What the task asks |
Can the data below be echoed back word for word?

(Collected data)
··········
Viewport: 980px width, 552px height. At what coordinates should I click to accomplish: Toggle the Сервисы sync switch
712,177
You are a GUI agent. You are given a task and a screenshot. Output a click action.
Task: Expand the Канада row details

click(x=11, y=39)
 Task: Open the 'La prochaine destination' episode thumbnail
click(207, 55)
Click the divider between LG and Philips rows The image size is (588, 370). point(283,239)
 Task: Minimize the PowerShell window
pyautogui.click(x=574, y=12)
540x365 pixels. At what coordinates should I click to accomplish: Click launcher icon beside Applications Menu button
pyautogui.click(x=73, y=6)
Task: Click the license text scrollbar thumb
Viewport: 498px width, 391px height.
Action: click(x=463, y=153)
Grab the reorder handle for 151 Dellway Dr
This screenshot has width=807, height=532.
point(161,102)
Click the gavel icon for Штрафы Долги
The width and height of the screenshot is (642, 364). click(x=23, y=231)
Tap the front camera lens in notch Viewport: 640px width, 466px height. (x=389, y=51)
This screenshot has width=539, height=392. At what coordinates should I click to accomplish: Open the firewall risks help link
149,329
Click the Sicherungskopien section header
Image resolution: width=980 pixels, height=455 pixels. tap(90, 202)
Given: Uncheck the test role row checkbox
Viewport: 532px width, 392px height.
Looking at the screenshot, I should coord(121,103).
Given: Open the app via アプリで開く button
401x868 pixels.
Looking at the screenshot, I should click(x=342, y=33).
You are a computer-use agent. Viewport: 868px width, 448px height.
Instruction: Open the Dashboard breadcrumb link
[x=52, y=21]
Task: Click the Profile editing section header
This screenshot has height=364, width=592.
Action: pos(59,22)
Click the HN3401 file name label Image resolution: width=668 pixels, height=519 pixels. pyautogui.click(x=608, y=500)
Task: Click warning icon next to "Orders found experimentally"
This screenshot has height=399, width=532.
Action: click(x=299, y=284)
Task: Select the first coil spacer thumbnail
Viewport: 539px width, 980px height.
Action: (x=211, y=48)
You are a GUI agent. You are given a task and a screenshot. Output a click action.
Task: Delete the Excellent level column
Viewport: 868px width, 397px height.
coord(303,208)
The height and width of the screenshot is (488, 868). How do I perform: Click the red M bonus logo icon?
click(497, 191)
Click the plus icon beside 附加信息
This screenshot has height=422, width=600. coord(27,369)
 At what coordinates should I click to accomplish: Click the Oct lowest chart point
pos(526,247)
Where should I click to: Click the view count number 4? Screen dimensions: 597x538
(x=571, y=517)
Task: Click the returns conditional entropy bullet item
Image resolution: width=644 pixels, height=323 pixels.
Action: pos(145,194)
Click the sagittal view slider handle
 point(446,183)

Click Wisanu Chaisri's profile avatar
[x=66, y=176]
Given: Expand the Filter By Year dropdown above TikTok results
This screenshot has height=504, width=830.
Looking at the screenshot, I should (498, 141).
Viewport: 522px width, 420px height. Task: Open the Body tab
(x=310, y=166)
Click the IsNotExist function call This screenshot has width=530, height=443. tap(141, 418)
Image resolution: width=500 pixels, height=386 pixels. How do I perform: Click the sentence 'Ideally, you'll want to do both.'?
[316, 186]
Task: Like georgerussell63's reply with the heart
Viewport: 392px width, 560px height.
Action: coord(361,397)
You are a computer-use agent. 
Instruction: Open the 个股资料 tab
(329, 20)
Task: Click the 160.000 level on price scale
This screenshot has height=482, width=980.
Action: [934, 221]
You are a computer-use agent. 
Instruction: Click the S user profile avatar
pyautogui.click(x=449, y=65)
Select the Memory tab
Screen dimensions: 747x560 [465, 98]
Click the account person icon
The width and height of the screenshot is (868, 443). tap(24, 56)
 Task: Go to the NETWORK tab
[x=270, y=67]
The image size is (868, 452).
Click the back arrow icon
··········
Completed task |
Viewport: 980px width, 552px height. At what coordinates should I click to accomplish: Toggle the Сервисы sync switch
712,177
You are a GUI agent. You are given a task and a screenshot. Output a click action.
Task: Expand the Канада row details

click(x=11, y=39)
 Task: Open the 'La prochaine destination' episode thumbnail
click(207, 55)
Click the divider between LG and Philips rows The image size is (588, 370). point(283,239)
 Task: Minimize the PowerShell window
pyautogui.click(x=574, y=12)
540x365 pixels. At what coordinates should I click to accomplish: Click launcher icon beside Applications Menu button
pyautogui.click(x=73, y=6)
Task: Click the license text scrollbar thumb
Viewport: 498px width, 391px height.
Action: click(x=463, y=153)
Grab the reorder handle for 151 Dellway Dr
This screenshot has width=807, height=532.
point(161,102)
Click the gavel icon for Штрафы Долги
The width and height of the screenshot is (642, 364). click(x=23, y=231)
Tap the front camera lens in notch Viewport: 640px width, 466px height. (x=389, y=51)
This screenshot has width=539, height=392. At what coordinates should I click to accomplish: Open the firewall risks help link
149,329
Click the Sicherungskopien section header
Image resolution: width=980 pixels, height=455 pixels. tap(90, 202)
Given: Uncheck the test role row checkbox
Viewport: 532px width, 392px height.
Looking at the screenshot, I should coord(121,103).
Given: Open the app via アプリで開く button
401x868 pixels.
Looking at the screenshot, I should click(x=342, y=33).
You are a computer-use agent. Viewport: 868px width, 448px height.
Instruction: Open the Dashboard breadcrumb link
[x=52, y=21]
Task: Click the Profile editing section header
This screenshot has height=364, width=592.
Action: pos(59,22)
Click the HN3401 file name label Image resolution: width=668 pixels, height=519 pixels. pyautogui.click(x=608, y=500)
Task: Click warning icon next to "Orders found experimentally"
This screenshot has height=399, width=532.
Action: click(x=299, y=284)
Task: Select the first coil spacer thumbnail
Viewport: 539px width, 980px height.
Action: (x=211, y=48)
You are a GUI agent. You are given a task and a screenshot. Output a click action.
Task: Delete the Excellent level column
Viewport: 868px width, 397px height.
coord(303,208)
The height and width of the screenshot is (488, 868). How do I perform: Click the red M bonus logo icon?
click(497, 191)
Click the plus icon beside 附加信息
This screenshot has height=422, width=600. coord(27,369)
 At what coordinates should I click to accomplish: Click the Oct lowest chart point
pos(526,247)
Where should I click to: Click the view count number 4? Screen dimensions: 597x538
(x=571, y=517)
Task: Click the returns conditional entropy bullet item
Image resolution: width=644 pixels, height=323 pixels.
Action: pos(145,194)
Click the sagittal view slider handle
 point(446,183)

Click Wisanu Chaisri's profile avatar
[x=66, y=176]
Given: Expand the Filter By Year dropdown above TikTok results
This screenshot has height=504, width=830.
Looking at the screenshot, I should (498, 141).
Viewport: 522px width, 420px height. Task: Open the Body tab
(x=310, y=166)
Click the IsNotExist function call This screenshot has width=530, height=443. tap(141, 418)
Image resolution: width=500 pixels, height=386 pixels. How do I perform: Click the sentence 'Ideally, you'll want to do both.'?
[316, 186]
Task: Like georgerussell63's reply with the heart
Viewport: 392px width, 560px height.
Action: coord(361,397)
You are a computer-use agent. 
Instruction: Open the 个股资料 tab
(329, 20)
Task: Click the 160.000 level on price scale
This screenshot has height=482, width=980.
Action: [934, 221]
You are a computer-use agent. 
Instruction: Click the S user profile avatar
pyautogui.click(x=449, y=65)
Select the Memory tab
Screen dimensions: 747x560 [465, 98]
Click the account person icon
The width and height of the screenshot is (868, 443). tap(24, 56)
 Task: Go to the NETWORK tab
[x=270, y=67]
The image size is (868, 452).
Click the back arrow icon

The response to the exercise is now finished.